#### SHORT EXERCISE
Please copy the records below line for line, with no changes.

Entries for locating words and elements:
====================

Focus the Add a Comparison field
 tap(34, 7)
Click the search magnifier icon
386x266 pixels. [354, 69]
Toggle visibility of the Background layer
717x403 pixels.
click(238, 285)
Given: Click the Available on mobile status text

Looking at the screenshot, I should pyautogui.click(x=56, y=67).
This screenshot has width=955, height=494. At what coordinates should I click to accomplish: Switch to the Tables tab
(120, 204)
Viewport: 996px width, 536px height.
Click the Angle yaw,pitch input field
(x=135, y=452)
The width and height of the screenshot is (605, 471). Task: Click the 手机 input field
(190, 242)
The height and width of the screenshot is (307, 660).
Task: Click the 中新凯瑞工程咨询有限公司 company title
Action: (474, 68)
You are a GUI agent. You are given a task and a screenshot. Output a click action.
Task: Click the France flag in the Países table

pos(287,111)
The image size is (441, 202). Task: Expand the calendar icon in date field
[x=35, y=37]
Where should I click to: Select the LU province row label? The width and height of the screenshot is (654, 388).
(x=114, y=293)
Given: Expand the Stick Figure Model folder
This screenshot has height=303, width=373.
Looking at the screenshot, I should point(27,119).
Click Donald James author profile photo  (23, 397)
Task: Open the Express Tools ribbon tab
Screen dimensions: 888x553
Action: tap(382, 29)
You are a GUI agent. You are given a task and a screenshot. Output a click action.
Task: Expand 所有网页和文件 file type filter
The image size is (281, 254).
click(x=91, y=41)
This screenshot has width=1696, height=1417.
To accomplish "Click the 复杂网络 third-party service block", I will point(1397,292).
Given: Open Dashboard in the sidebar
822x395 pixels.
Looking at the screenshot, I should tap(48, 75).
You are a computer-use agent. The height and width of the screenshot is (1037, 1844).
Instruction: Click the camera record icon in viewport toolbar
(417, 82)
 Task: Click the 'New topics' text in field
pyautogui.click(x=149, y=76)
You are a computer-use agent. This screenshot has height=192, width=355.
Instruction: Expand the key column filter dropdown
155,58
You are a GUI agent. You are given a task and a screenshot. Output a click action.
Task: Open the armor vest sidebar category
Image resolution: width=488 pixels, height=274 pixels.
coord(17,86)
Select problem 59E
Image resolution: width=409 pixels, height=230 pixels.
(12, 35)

====================

#### RESPONSE
Focus the Add a Comparison field
 tap(34, 7)
Click the search magnifier icon
386x266 pixels. [354, 69]
Toggle visibility of the Background layer
717x403 pixels.
click(238, 285)
Given: Click the Available on mobile status text

Looking at the screenshot, I should pyautogui.click(x=56, y=67).
This screenshot has width=955, height=494. At what coordinates should I click to accomplish: Switch to the Tables tab
(120, 204)
Viewport: 996px width, 536px height.
Click the Angle yaw,pitch input field
(x=135, y=452)
The width and height of the screenshot is (605, 471). Task: Click the 手机 input field
(190, 242)
The height and width of the screenshot is (307, 660).
Task: Click the 中新凯瑞工程咨询有限公司 company title
Action: (474, 68)
You are a GUI agent. You are given a task and a screenshot. Output a click action.
Task: Click the France flag in the Países table

pos(287,111)
The image size is (441, 202). Task: Expand the calendar icon in date field
[x=35, y=37]
Where should I click to: Select the LU province row label? The width and height of the screenshot is (654, 388).
(x=114, y=293)
Given: Expand the Stick Figure Model folder
This screenshot has height=303, width=373.
Looking at the screenshot, I should point(27,119).
Click Donald James author profile photo  (23, 397)
Task: Open the Express Tools ribbon tab
Screen dimensions: 888x553
Action: tap(382, 29)
You are a GUI agent. You are given a task and a screenshot. Output a click action.
Task: Expand 所有网页和文件 file type filter
The image size is (281, 254).
click(x=91, y=41)
This screenshot has width=1696, height=1417.
To accomplish "Click the 复杂网络 third-party service block", I will point(1397,292).
Given: Open Dashboard in the sidebar
822x395 pixels.
Looking at the screenshot, I should tap(48, 75).
You are a computer-use agent. The height and width of the screenshot is (1037, 1844).
Instruction: Click the camera record icon in viewport toolbar
(417, 82)
 Task: Click the 'New topics' text in field
pyautogui.click(x=149, y=76)
You are a computer-use agent. This screenshot has height=192, width=355.
Instruction: Expand the key column filter dropdown
155,58
You are a GUI agent. You are given a task and a screenshot. Output a click action.
Task: Open the armor vest sidebar category
Image resolution: width=488 pixels, height=274 pixels.
coord(17,86)
Select problem 59E
Image resolution: width=409 pixels, height=230 pixels.
(12, 35)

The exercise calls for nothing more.